[start TEXT EXCERPT]

Single by Travis

from the album 12 Memories
- Released: 22 March 2004
- Length: 3:40
- Label: Independiente
- Songwriter: Fran Healy
- Producer: Steve Orchard

Travis singles chronology
| "The Beautiful Occupation" (2003) | "Love Will Come Through" (2004) | "Walking in the Sun" (2004) |

= Love Will Come Through =

2004 single by Travis

"Love Will Come Through" is the third single released from Scottish rock band Travis's fourth studio album, 12 Memories (2003). The single peaked at number 28 on the UK Singles Chart.

==Background==
The song was originally composed for the Moonlight Mile soundtrack. It appeared in the movie trailer for Garden State in 2004, as well as the final, unaired episode of Wonderfalls. The song later appeared in Grey's Anatomy. The song is considered a return to the more recognizable Travis sound, since the last two singles represented a darker, experimental side.

[end TEXT EXCERPT]
[start EXCERPTED RECORDS]

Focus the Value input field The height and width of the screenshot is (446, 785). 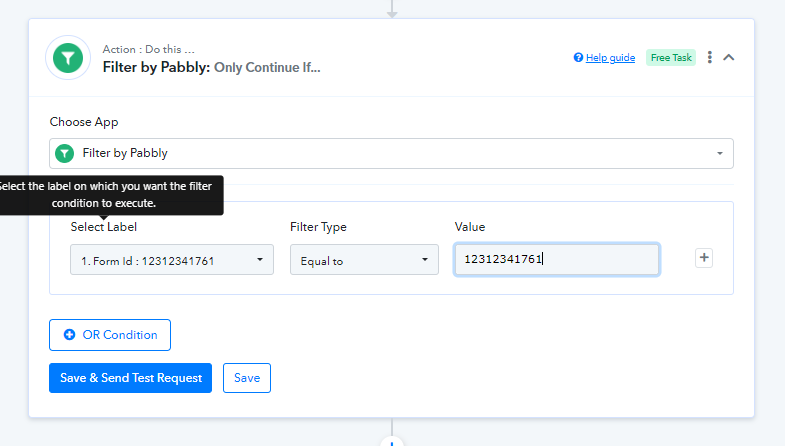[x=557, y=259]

[end EXCERPTED RECORDS]
[start EXCERPTED RECORDS]

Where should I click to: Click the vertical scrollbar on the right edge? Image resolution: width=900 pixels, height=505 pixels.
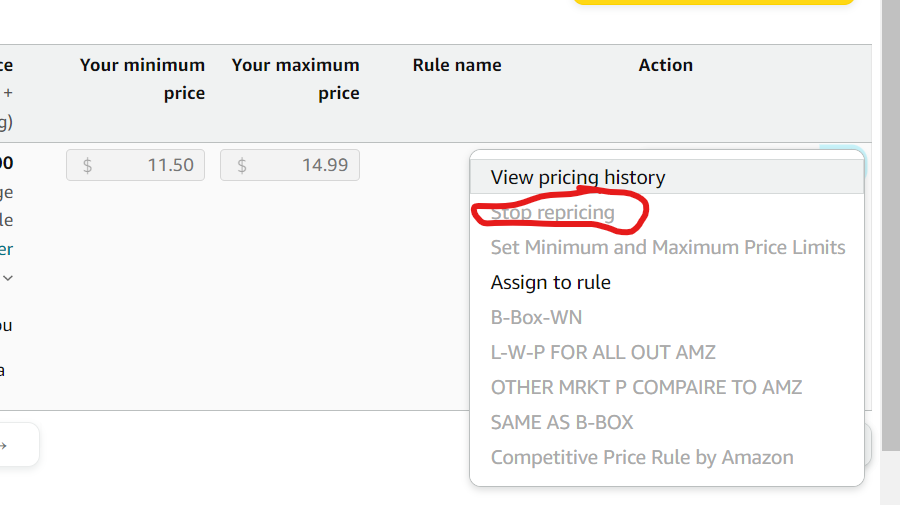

[end EXCERPTED RECORDS]

REQUESTS:
1. According to the article on "Love Will Come Through," what position did the single reach on the UK Singles Chart?
2. Quote the article on "Love Will Come Through" from "2004 single by" up to and including "UK Singles Chart.".

WRITTEN RESPONSES:
1. Number 28

2.
2004 single by Travis

"Love Will Come Through" is the third single released from Scottish rock band Travis's fourth studio album, 12 Memories (2003). The single peaked at number 28 on the UK Singles Chart.